- _AIM OF THE TASK_
Express every line of the items below as a Markdown table with the columns Number and Record line, omitting blank lines. Number the rows in order.

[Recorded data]
--- START ---
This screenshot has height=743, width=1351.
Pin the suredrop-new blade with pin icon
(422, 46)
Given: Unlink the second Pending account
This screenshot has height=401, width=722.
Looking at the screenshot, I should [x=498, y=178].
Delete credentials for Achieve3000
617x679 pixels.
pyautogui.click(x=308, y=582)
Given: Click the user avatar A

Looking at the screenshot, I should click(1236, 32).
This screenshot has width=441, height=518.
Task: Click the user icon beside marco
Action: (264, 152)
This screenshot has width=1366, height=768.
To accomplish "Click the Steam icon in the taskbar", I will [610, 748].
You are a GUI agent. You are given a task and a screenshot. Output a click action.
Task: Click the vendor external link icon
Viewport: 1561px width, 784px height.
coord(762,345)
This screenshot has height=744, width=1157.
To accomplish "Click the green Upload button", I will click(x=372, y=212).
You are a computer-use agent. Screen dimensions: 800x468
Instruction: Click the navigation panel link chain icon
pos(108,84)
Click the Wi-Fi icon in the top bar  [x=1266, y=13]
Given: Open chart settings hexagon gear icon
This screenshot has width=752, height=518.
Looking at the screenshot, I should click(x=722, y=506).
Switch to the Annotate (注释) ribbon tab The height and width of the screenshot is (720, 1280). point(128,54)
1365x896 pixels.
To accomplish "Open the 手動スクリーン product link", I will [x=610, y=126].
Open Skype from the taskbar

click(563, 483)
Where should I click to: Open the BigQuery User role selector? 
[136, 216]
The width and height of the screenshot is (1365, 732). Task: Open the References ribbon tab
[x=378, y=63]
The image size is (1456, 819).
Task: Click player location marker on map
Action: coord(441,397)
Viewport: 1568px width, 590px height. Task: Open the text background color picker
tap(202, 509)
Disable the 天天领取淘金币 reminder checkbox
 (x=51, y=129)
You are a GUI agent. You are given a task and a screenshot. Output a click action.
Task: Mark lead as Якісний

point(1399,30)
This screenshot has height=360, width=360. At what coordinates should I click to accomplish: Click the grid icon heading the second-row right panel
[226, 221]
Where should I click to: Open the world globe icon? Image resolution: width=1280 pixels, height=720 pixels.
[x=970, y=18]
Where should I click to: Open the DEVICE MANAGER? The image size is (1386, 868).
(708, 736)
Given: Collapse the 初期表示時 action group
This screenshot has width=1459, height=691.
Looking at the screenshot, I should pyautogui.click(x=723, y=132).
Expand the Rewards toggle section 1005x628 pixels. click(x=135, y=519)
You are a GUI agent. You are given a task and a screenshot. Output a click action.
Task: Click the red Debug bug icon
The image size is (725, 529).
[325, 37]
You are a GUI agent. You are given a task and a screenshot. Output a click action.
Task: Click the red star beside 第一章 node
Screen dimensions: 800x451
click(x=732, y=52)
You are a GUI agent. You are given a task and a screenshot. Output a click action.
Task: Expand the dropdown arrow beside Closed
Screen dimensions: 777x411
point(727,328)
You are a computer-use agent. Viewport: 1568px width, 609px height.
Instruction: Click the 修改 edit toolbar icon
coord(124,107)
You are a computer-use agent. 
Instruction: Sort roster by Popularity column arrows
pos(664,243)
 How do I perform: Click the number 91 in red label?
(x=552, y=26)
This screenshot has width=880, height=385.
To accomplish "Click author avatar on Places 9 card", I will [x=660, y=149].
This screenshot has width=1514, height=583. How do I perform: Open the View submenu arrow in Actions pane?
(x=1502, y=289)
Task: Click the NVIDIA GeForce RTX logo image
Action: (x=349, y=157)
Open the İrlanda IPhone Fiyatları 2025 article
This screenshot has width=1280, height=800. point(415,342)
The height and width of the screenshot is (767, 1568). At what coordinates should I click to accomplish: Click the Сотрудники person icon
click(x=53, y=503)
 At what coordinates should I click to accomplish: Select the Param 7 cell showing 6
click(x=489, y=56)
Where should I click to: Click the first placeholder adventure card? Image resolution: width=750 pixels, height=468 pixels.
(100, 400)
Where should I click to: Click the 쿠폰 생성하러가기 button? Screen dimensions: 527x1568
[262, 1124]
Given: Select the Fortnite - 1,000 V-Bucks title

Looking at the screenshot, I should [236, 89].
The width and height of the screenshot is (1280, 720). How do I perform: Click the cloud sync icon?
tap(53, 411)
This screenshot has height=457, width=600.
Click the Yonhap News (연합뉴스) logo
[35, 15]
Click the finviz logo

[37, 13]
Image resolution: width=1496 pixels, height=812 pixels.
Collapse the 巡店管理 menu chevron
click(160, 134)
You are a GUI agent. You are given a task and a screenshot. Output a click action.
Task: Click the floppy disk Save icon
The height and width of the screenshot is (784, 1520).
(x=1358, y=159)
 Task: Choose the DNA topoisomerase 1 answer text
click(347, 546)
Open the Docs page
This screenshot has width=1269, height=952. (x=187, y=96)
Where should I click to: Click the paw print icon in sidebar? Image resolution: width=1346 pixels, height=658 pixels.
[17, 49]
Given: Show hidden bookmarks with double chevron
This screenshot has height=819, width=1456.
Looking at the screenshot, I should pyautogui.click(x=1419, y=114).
--- END ---
- _TASK RESPONSE_
| Number | Record line |
|---|---|
| 1 | This screenshot has height=743, width=1351. |
| 2 | Pin the suredrop-new blade with pin icon |
| 3 | (422, 46) |
| 4 | Given: Unlink the second Pending account |
| 5 | This screenshot has height=401, width=722. |
| 6 | Looking at the screenshot, I should [x=498, y=178]. |
| 7 | Delete credentials for Achieve3000 |
| 8 | 617x679 pixels. |
| 9 | pyautogui.click(x=308, y=582) |
| 10 | Given: Click the user avatar A |
| 11 | Looking at the screenshot, I should click(1236, 32). |
| 12 | This screenshot has width=441, height=518. |
| 13 | Task: Click the user icon beside marco |
| 14 | Action: (264, 152) |
| 15 | This screenshot has width=1366, height=768. |
| 16 | To accomplish "Click the Steam icon in the taskbar", I will [610, 748]. |
| 17 | You are a GUI agent. You are given a task and a screenshot. Output a click action. |
| 18 | Task: Click the vendor external link icon |
| 19 | Viewport: 1561px width, 784px height. |
| 20 | coord(762,345) |
| 21 | This screenshot has height=744, width=1157. |
| 22 | To accomplish "Click the green Upload button", I will click(x=372, y=212). |
| 23 | You are a computer-use agent. Screen dimensions: 800x468 |
| 24 | Instruction: Click the navigation panel link chain icon |
| 25 | pos(108,84) |
| 26 | Click the Wi-Fi icon in the top bar  [x=1266, y=13] |
| 27 | Given: Open chart settings hexagon gear icon |
| 28 | This screenshot has width=752, height=518. |
| 29 | Looking at the screenshot, I should click(x=722, y=506). |
| 30 | Switch to the Annotate (注释) ribbon tab The height and width of the screenshot is (720, 1280). point(128,54) |
| 31 | 1365x896 pixels. |
| 32 | To accomplish "Open the 手動スクリーン product link", I will [x=610, y=126]. |
| 33 | Open Skype from the taskbar |
| 34 | click(563, 483) |
| 35 | Where should I click to: Open the BigQuery User role selector?  |
| 36 | [136, 216] |
| 37 | The width and height of the screenshot is (1365, 732). Task: Open the References ribbon tab |
| 38 | [x=378, y=63] |
| 39 | The image size is (1456, 819). |
| 40 | Task: Click player location marker on map |
| 41 | Action: coord(441,397) |
| 42 | Viewport: 1568px width, 590px height. Task: Open the text background color picker |
| 43 | tap(202, 509) |
| 44 | Disable the 天天领取淘金币 reminder checkbox |
| 45 |  (x=51, y=129) |
| 46 | You are a GUI agent. You are given a task and a screenshot. Output a click action. |
| 47 | Task: Mark lead as Якісний |
| 48 | point(1399,30) |
| 49 | This screenshot has height=360, width=360. At what coordinates should I click to accomplish: Click the grid icon heading the second-row right panel |
| 50 | [226, 221] |
| 51 | Where should I click to: Open the world globe icon? Image resolution: width=1280 pixels, height=720 pixels. |
| 52 | [x=970, y=18] |
| 53 | Where should I click to: Open the DEVICE MANAGER? The image size is (1386, 868). |
| 54 | (708, 736) |
| 55 | Given: Collapse the 初期表示時 action group |
| 56 | This screenshot has width=1459, height=691. |
| 57 | Looking at the screenshot, I should pyautogui.click(x=723, y=132). |
| 58 | Expand the Rewards toggle section 1005x628 pixels. click(x=135, y=519) |
| 59 | You are a GUI agent. You are given a task and a screenshot. Output a click action. |
| 60 | Task: Click the red Debug bug icon |
| 61 | The image size is (725, 529). |
| 62 | [325, 37] |
| 63 | You are a GUI agent. You are given a task and a screenshot. Output a click action. |
| 64 | Task: Click the red star beside 第一章 node |
| 65 | Screen dimensions: 800x451 |
| 66 | click(x=732, y=52) |
| 67 | You are a GUI agent. You are given a task and a screenshot. Output a click action. |
| 68 | Task: Expand the dropdown arrow beside Closed |
| 69 | Screen dimensions: 777x411 |
| 70 | point(727,328) |
| 71 | You are a computer-use agent. Viewport: 1568px width, 609px height. |
| 72 | Instruction: Click the 修改 edit toolbar icon |
| 73 | coord(124,107) |
| 74 | You are a computer-use agent.  |
| 75 | Instruction: Sort roster by Popularity column arrows |
| 76 | pos(664,243) |
| 77 |  How do I perform: Click the number 91 in red label? |
| 78 | (x=552, y=26) |
| 79 | This screenshot has width=880, height=385. |
| 80 | To accomplish "Click author avatar on Places 9 card", I will [x=660, y=149]. |
| 81 | This screenshot has width=1514, height=583. How do I perform: Open the View submenu arrow in Actions pane? |
| 82 | (x=1502, y=289) |
| 83 | Task: Click the NVIDIA GeForce RTX logo image |
| 84 | Action: (x=349, y=157) |
| 85 | Open the İrlanda IPhone Fiyatları 2025 article |
| 86 | This screenshot has width=1280, height=800. point(415,342) |
| 87 | The height and width of the screenshot is (767, 1568). At what coordinates should I click to accomplish: Click the Сотрудники person icon |
| 88 | click(x=53, y=503) |
| 89 |  At what coordinates should I click to accomplish: Select the Param 7 cell showing 6 |
| 90 | click(x=489, y=56) |
| 91 | Where should I click to: Click the first placeholder adventure card? Image resolution: width=750 pixels, height=468 pixels. |
| 92 | (100, 400) |
| 93 | Where should I click to: Click the 쿠폰 생성하러가기 button? Screen dimensions: 527x1568 |
| 94 | [262, 1124] |
| 95 | Given: Select the Fortnite - 1,000 V-Bucks title |
| 96 | Looking at the screenshot, I should [236, 89]. |
| 97 | The width and height of the screenshot is (1280, 720). How do I perform: Click the cloud sync icon? |
| 98 | tap(53, 411) |
| 99 | This screenshot has height=457, width=600. |
| 100 | Click the Yonhap News (연합뉴스) logo |
| 101 | [35, 15] |
| 102 | Click the finviz logo |
| 103 | [37, 13] |
| 104 | Image resolution: width=1496 pixels, height=812 pixels. |
| 105 | Collapse the 巡店管理 menu chevron |
| 106 | click(160, 134) |
| 107 | You are a GUI agent. You are given a task and a screenshot. Output a click action. |
| 108 | Task: Click the floppy disk Save icon |
| 109 | The height and width of the screenshot is (784, 1520). |
| 110 | (x=1358, y=159) |
| 111 |  Task: Choose the DNA topoisomerase 1 answer text |
| 112 | click(347, 546) |
| 113 | Open the Docs page |
| 114 | This screenshot has width=1269, height=952. (x=187, y=96) |
| 115 | Where should I click to: Click the paw print icon in sidebar? Image resolution: width=1346 pixels, height=658 pixels. |
| 116 | [17, 49] |
| 117 | Given: Show hidden bookmarks with double chevron |
| 118 | This screenshot has height=819, width=1456. |
| 119 | Looking at the screenshot, I should pyautogui.click(x=1419, y=114). |